圖3 黑米花色苷（A）、迷迭香酸（B）和黑米花色苷與迷迭香酸復(fù)合物（C）的紅外光譜圖Fig.3 FT-IR spectra of black rice anthocyanins (A), rosmarinic acid (B) and their mixture (C)

2.6 分子對接分析

采用AutoDock Vina進(jìn)行分子對接可以探索2 個分子最佳穩(wěn)定構(gòu)型及結(jié)合能，所得結(jié)合體的構(gòu)象自動聚類分析并打分，可有效排除人為因素的干擾[21]。矢車菊-3-O-葡萄糖苷與迷迭香酸對接結(jié)果如表3所示，根據(jù)結(jié)合能最低和RMSD值優(yōu)選模型1作為分子動力學(xué)模擬的啟動配制。

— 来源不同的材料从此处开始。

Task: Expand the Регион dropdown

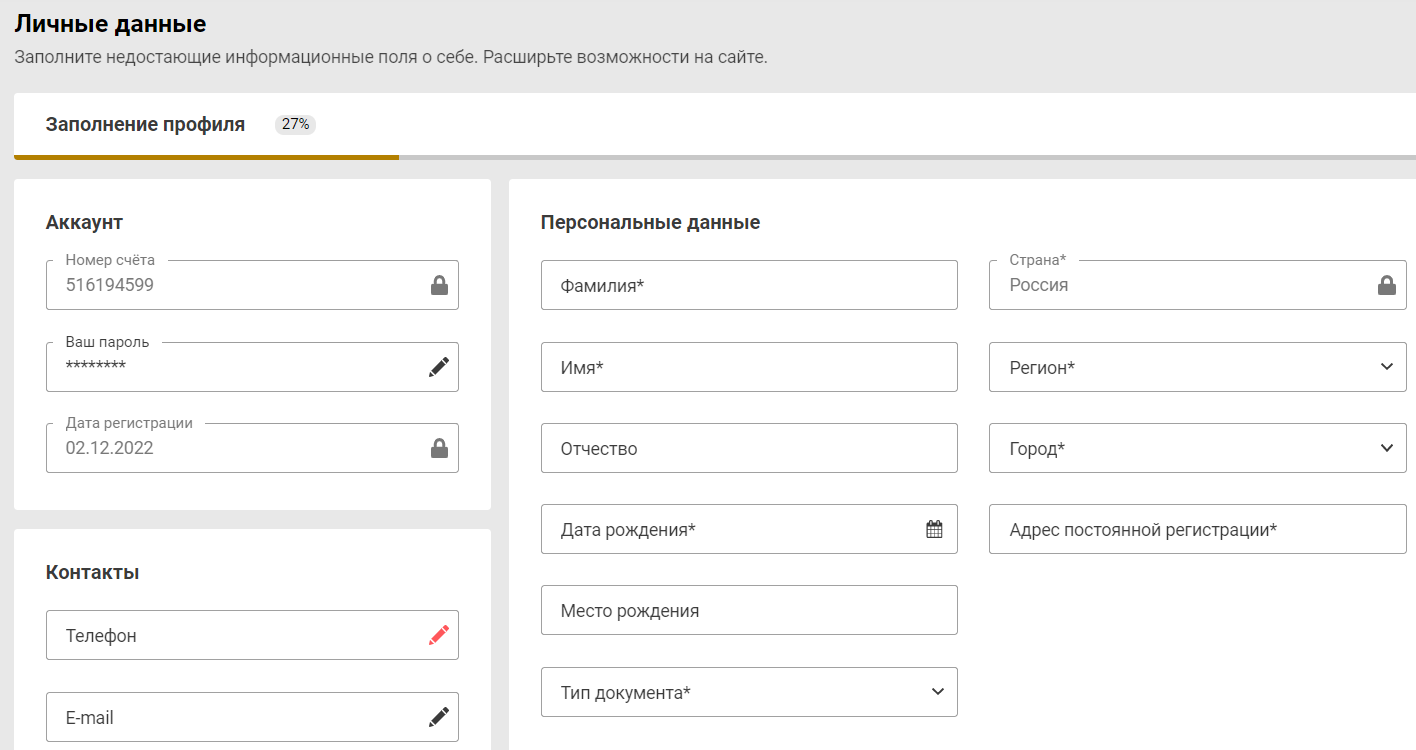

表3 矢車菊-3-O-葡萄糖苷與迷迭香酸分子對接結(jié)果Table 3Results of molecular docking between cyanidin-3-O-glucoside and rosmarinic acid

2.7 分子動力學(xué)模擬分析

采用分子動力學(xué)可模擬真實體系下分子間的結(jié)合及相互作用，并進(jìn)行可視化分析，使實驗數(shù)據(jù)得到較好補充和驗證[26,34-35]。為了準(zhǔn)確分析矢車菊-3-O-葡萄糖與迷迭香酸的相互作用，本研究進(jìn)行了10 ns分子動力學(xué)模擬，結(jié)果如圖4所示。矢車菊-3-O-葡萄糖與迷迭香酸之間形成2 條強氫鍵，其鍵長分別為1.6 ?和1.9 ?，主要發(fā)生在矢車菊-3-O-葡萄糖中葡萄糖苷上羥基的H和迷迭香酸中B環(huán)酚羥基的O原子之間，氫鍵作為是分子間最重要的相互作用之一，其穩(wěn)定了矢車菊-3-O-葡萄糖與迷迭香酸結(jié)合構(gòu)象（圖4A），進(jìn)而提高二元復(fù)合物的穩(wěn)定性，這與先前研究的結(jié)果一致[26,34]。此外，矢車菊-3-O-葡萄糖中A和C環(huán)與迷迭香酸中苯環(huán)可形成多個π-π堆積，這對維持多酚類之間的穩(wěn)定性尤為重要。許多研究表明，在花色苷-輔色劑之間可通過分子間相互作用影響溶液的顏色。其中，氫鍵和非共價作用力被認(rèn)為是分子間輔色形成的主要因素，能夠穩(wěn)定花色苷陽離子發(fā)色團(tuán)并阻止它與水分子的相互作用，從而保持溶液顏色不發(fā)生損失[36-38]。當(dāng)花色苷與酚酸處于層狀堆積結(jié)構(gòu)時，酚酸可向花色苷提供豐富的p電子，從而產(chǎn)生增色效應(yīng)[39-40]。Fan Linlin等[35]發(fā)現(xiàn)酚類物質(zhì)可通過氫鍵和非共價相互作用對黑莓酒渣花色苷產(chǎn)生增色效應(yīng)，并提高其穩(wěn)定性，這與本實驗結(jié)果一致。此外，迷迭香酸的多苯環(huán)結(jié)構(gòu)會引發(fā)聚偶疊作用，可能是其在所選7 種輔色劑中具有最大增色和紅移效應(yīng)（表1）的原因[41-42]。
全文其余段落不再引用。